A cross-sectional design using the Scale for the Assessment of Positive Symptoms (SAPS) to measure psychotic symptoms, the Folstein's Mini-Mental State Exam (MMSE), and Mattis Dementia Rating Scale (DRS) to evaluate cognitive impairment. Frequency and rates of global psychotic symptoms and hallucinations, delusions, formal thought disorder, and bizarre behavior were calculated. Logistic regression was used to examine modifiable (e.g., medication use) and non-modifiable clinical characteristics (e.g., older age) associated with late-life psychosis.
There were 15.9% of subjects reporting delusions and 7.3% reporting hallucinations. History of stroke, poorer cognition, and receiving multiple medications showed significant association with late-life psychosis. Only stroke (OR = 9.12; 95% CI: 1.58-52.74) and receiving different classes of medications (benzodiazepines, neuroleptics, and antidepressants) (OR = 13.17; 95% CI: 2.10-85.82) remained significantly associated with psychosis after adjusting for Mattis DRS total score. Further analyses excluding subjects with MMSE scores of 24 or lower (n = 24) showed essentially the same results but subjects with better cognitive function suffered a less severe form of psychosis, essentially constituted by one symptom type (i.e., visual hallucinations).

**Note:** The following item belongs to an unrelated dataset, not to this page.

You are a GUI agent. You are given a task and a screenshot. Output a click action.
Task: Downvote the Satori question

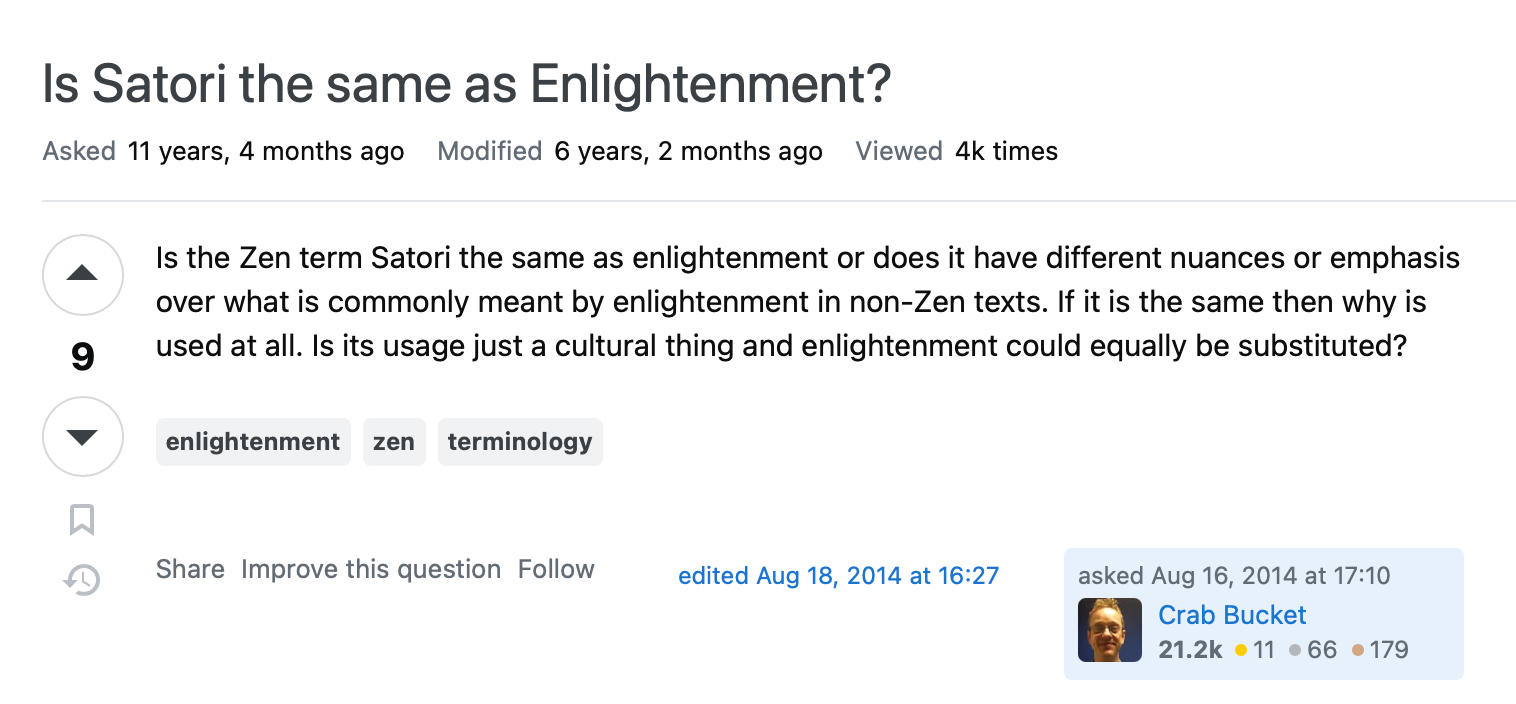point(82,437)
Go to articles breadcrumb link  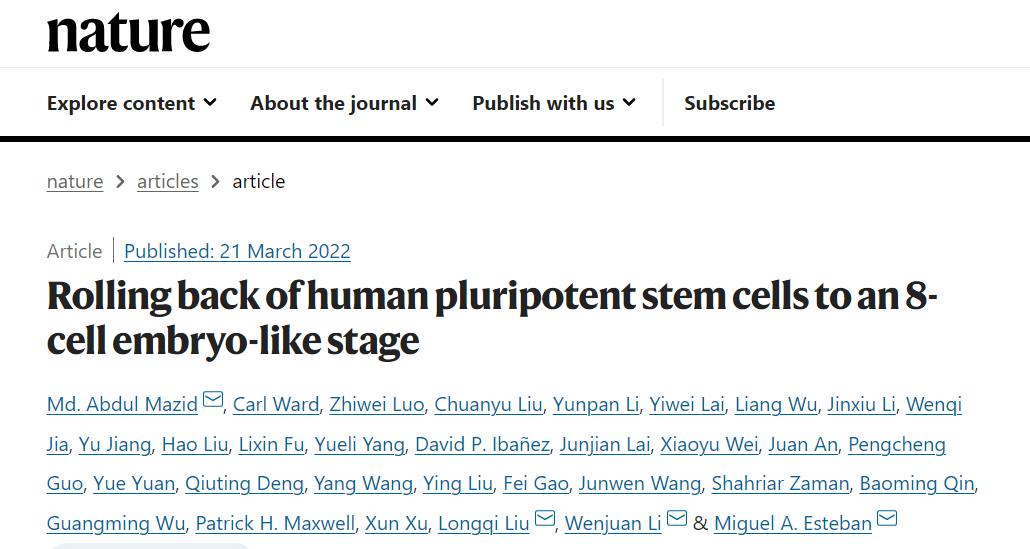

Rates of late-life psychosis in this sample of nursing home residents without previous psychiatric history were high. Simultaneous use of medications including antidepressants, sedatives, and stimulants may be a clinically relevant modifiable factor to be targeted in prevention studies. Severity and type of psychosis is dependent on the severity of cognitive impairment.
在没有先前精神病史的老年长期护理院居民中,确定精神病症状的发生率及其相关的可改变和不可改变的因素。
采用横断面设计,使用阳性症状评定量表(SAPS)测量精神病症状,采用 Folstein 的简易精神状态检查(MMSE)和 Mattis 痴呆评定量表(DRS)评估认知障碍。计算了总体精神病症状和幻觉、妄想、思维形式障碍和奇特行为的频率和发生率。使用逻辑回归分析可改变的(例如,药物使用)和不可改变的临床特征(例如,年龄较大)与晚年精神病的关系。
有 15.9%的受试者报告有妄想,7.3%的受试者报告有幻觉。卒中史、认知功能较差和服用多种药物与晚年精神病显著相关。只有卒中(OR=9.12;95%CI:1.58-52.74)和服用不同类别的药物(苯二氮䓬类、神经阻滞剂和抗抑郁药)(OR=13.17;95%CI:2.10-85.82)在调整 Mattis DRS 总分后仍与精神病显著相关。排除 MMSE 评分 24 或更低的受试者(n=24)进行进一步分析,结果基本相同,但认知功能较好的受试者患有较轻的精神病,主要由一种症状类型组成(即视觉幻觉)。
在本研究中,没有先前精神病史的护理院居民的晚年精神病发生率较高。同时使用包括抗抑郁药、镇静剂和兴奋剂在内的药物可能是预防研究中需要关注的一个可改变的临床相关因素。精神病的严重程度和类型取决于认知障碍的严重程度。